### AIM OF THE TASK
An exact transcription is needed of the lines below from the one with "Given: Disable outgoing" through the one with "Given: Click the", with no other lines and no pictures.

### Pixel coordinate grounding data
————

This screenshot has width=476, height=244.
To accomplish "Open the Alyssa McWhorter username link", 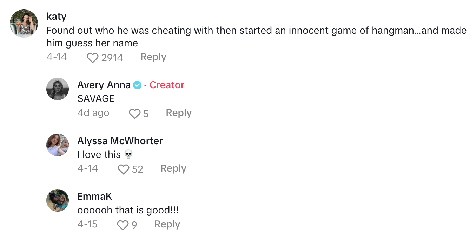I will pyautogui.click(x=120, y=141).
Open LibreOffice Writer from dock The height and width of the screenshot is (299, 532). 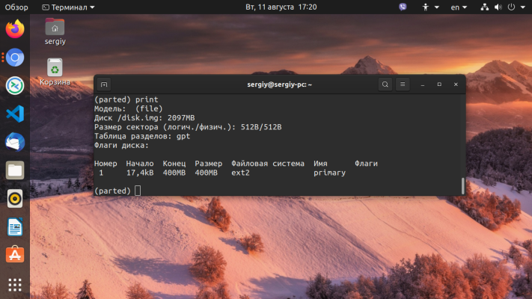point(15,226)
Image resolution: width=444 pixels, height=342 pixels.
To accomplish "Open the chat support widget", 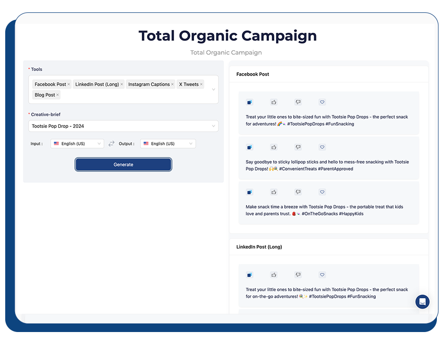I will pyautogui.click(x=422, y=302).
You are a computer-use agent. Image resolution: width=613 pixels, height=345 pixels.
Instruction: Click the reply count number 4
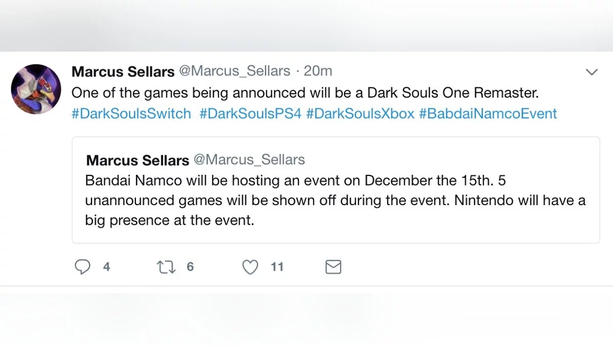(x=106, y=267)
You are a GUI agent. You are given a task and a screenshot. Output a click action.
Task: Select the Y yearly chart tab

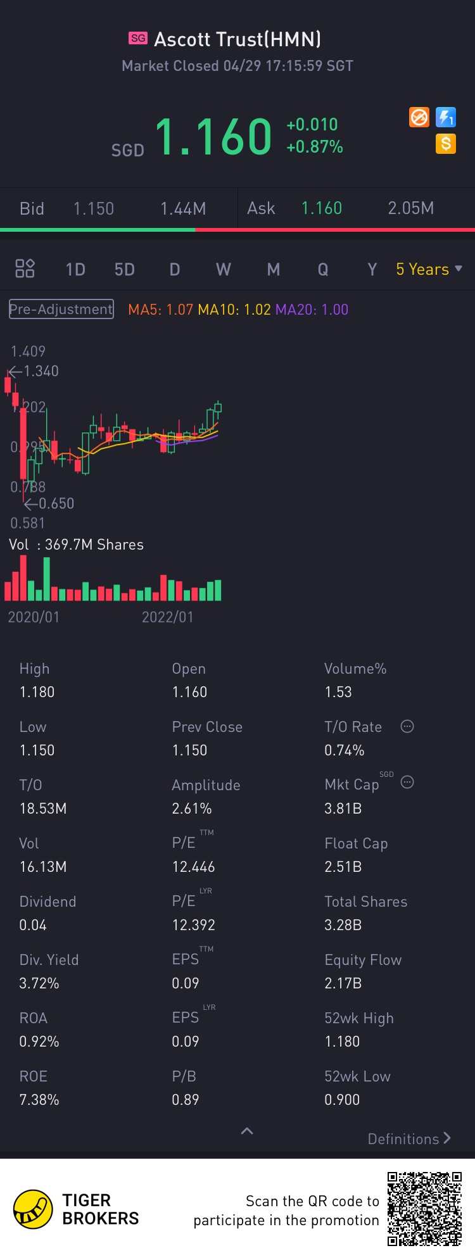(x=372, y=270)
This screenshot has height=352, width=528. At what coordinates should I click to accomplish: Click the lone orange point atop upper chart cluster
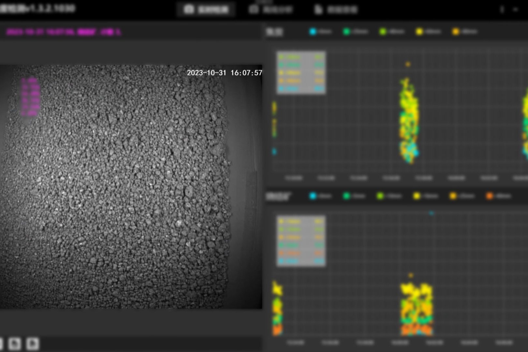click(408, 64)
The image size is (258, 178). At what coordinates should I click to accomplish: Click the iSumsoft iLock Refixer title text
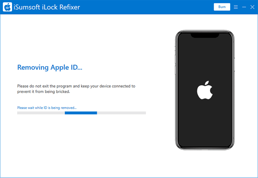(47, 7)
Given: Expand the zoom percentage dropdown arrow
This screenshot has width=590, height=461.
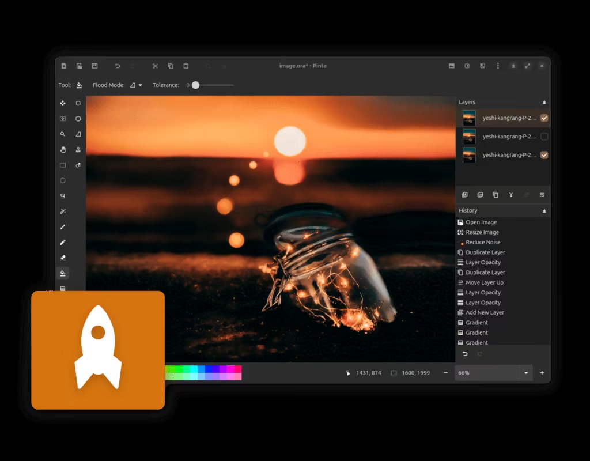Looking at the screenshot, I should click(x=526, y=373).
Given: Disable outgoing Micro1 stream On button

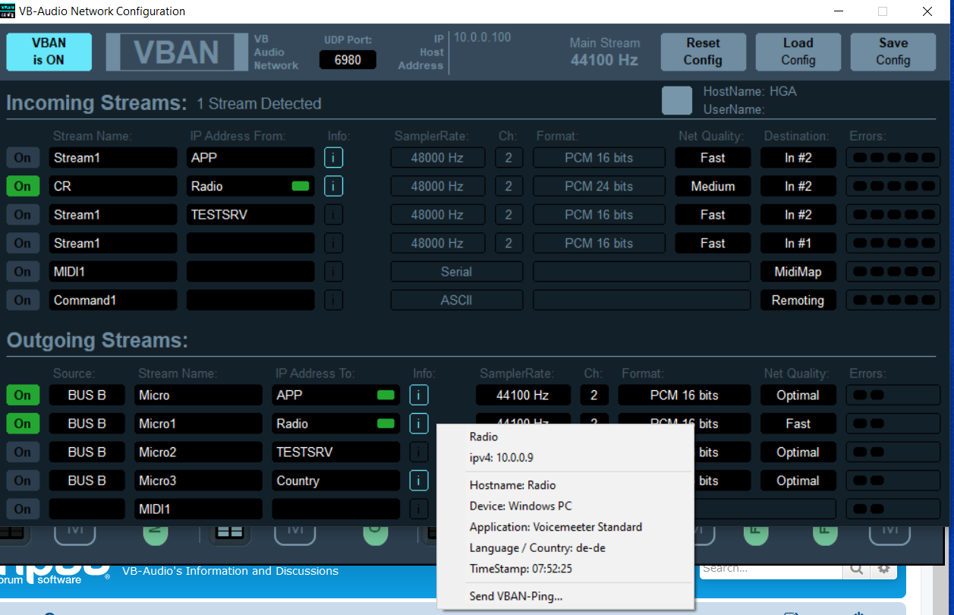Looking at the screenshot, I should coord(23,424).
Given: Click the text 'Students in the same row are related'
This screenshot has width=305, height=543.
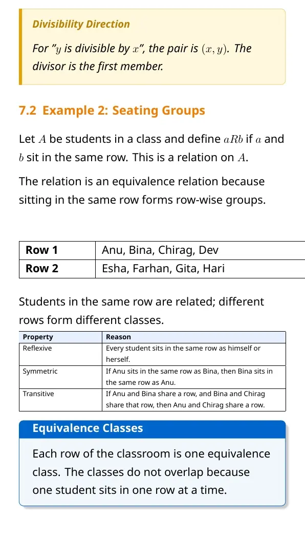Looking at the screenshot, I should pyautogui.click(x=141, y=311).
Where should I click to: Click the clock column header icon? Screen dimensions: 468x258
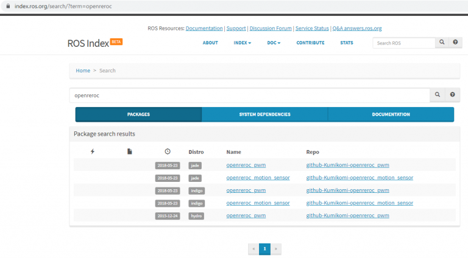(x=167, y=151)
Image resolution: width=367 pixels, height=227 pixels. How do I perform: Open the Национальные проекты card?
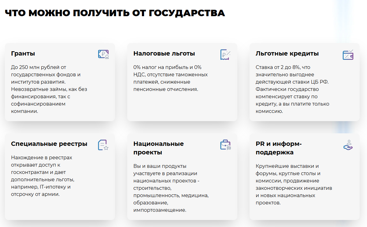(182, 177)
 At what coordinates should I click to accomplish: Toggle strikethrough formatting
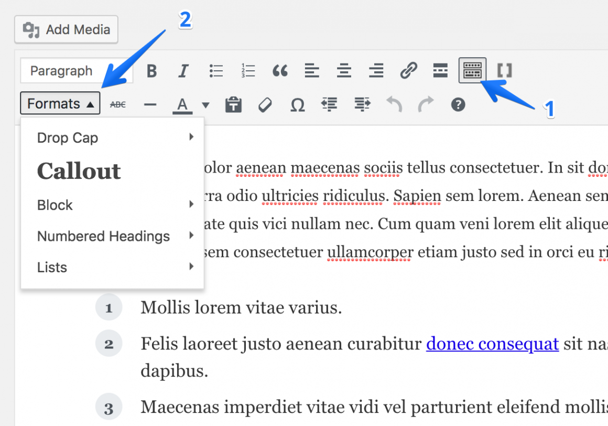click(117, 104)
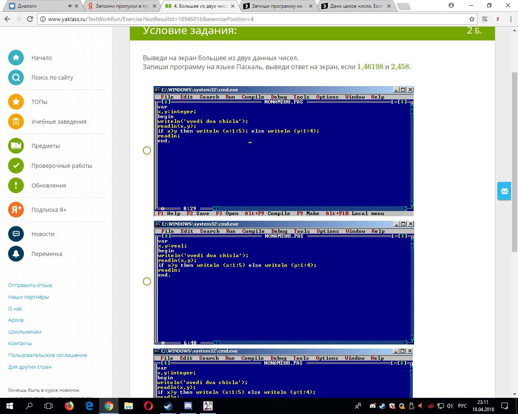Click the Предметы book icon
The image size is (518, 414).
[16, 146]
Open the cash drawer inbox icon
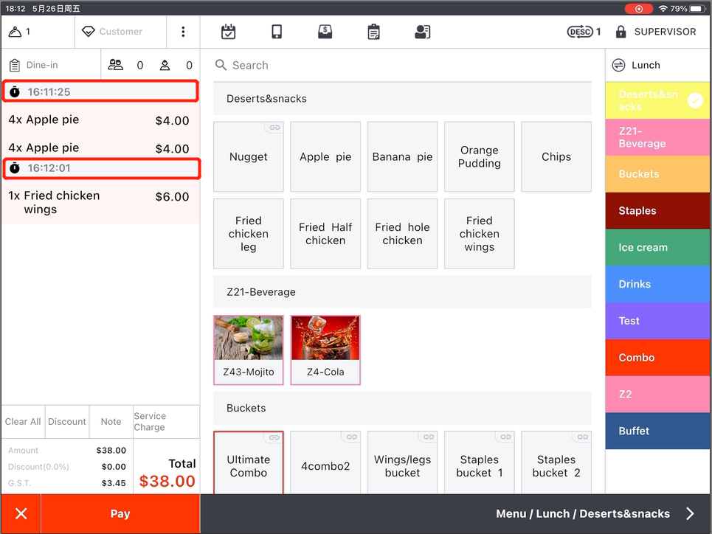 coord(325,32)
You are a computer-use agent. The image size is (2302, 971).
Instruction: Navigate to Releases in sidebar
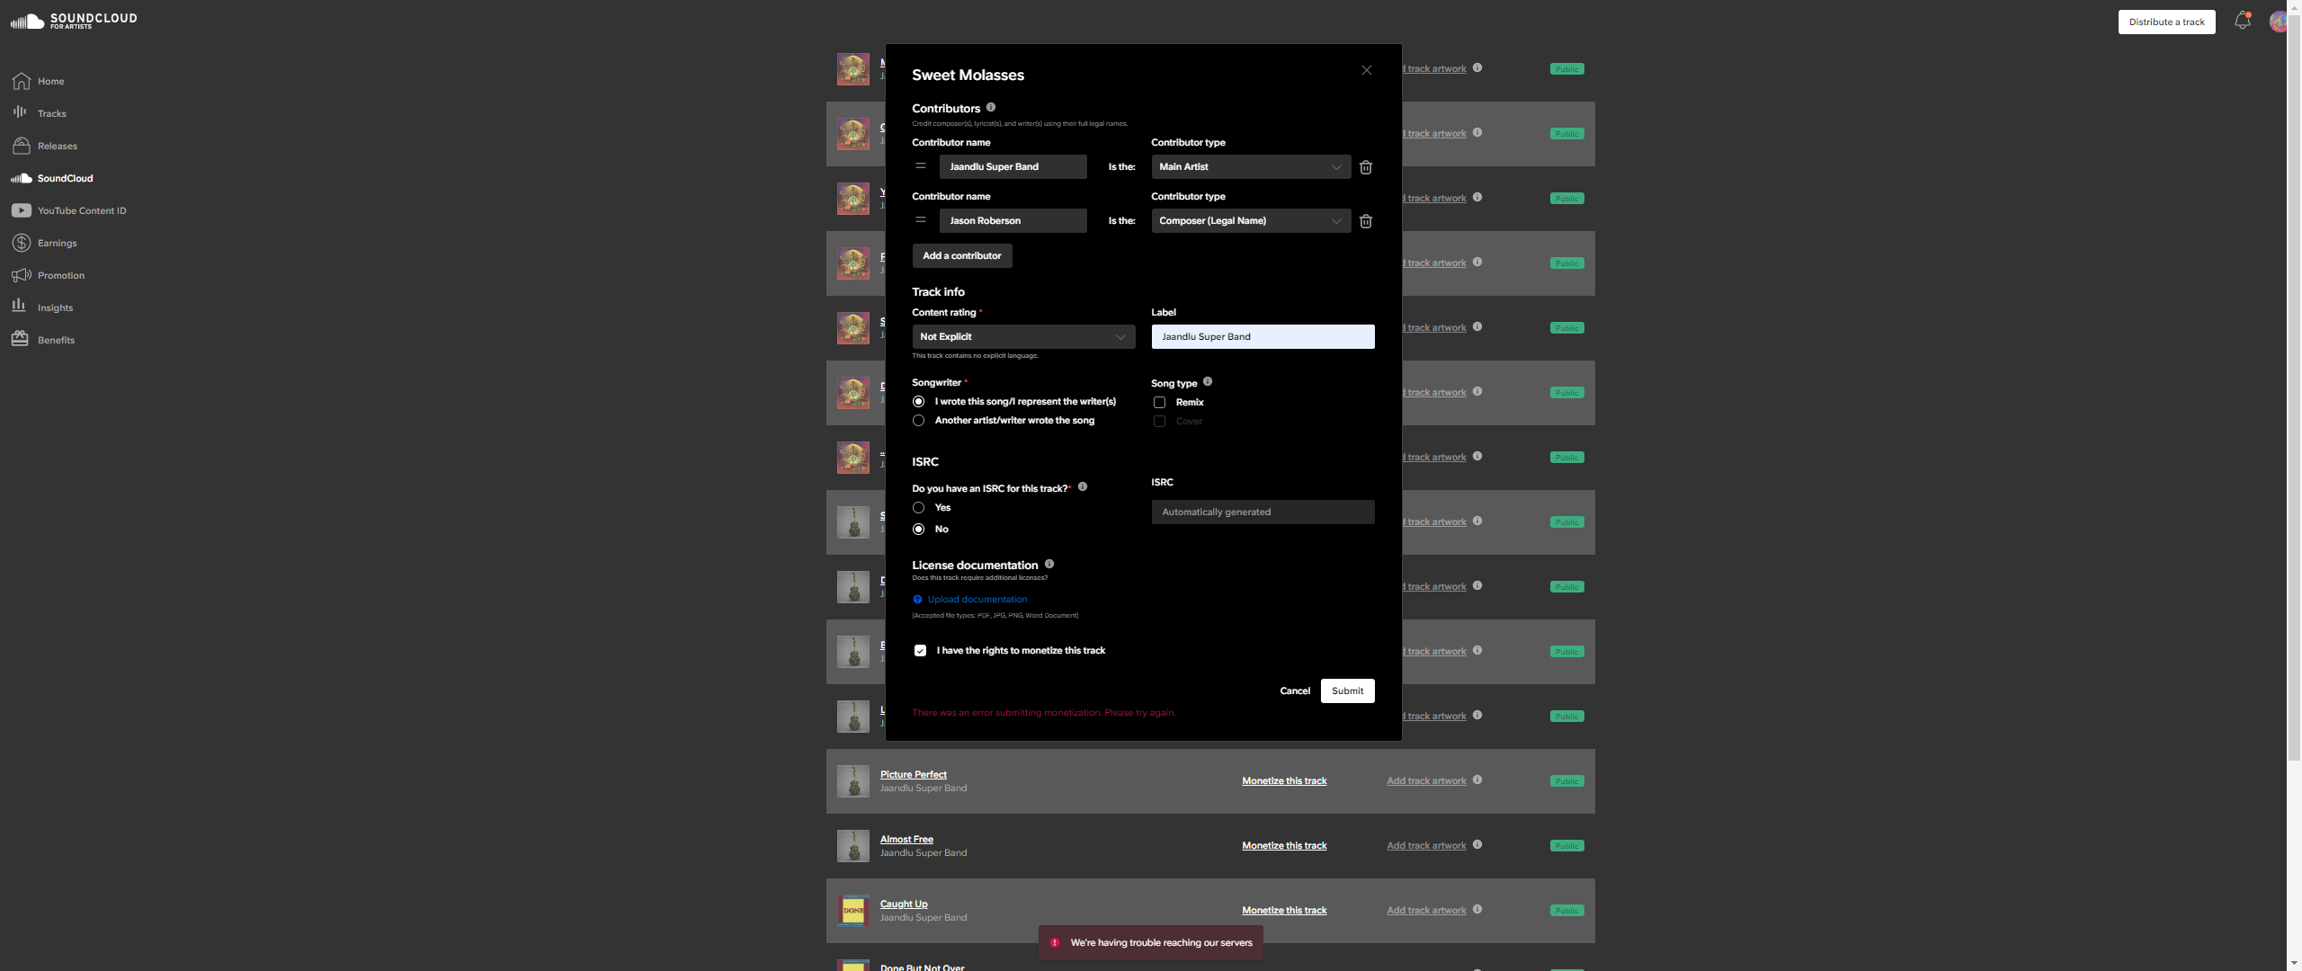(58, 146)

————

### TASK RESULT
Given: Disable outgoing Micro1 stream On button

Looking at the screenshot, I should coord(23,424).
Given: Click the text 'Students in the same row are related'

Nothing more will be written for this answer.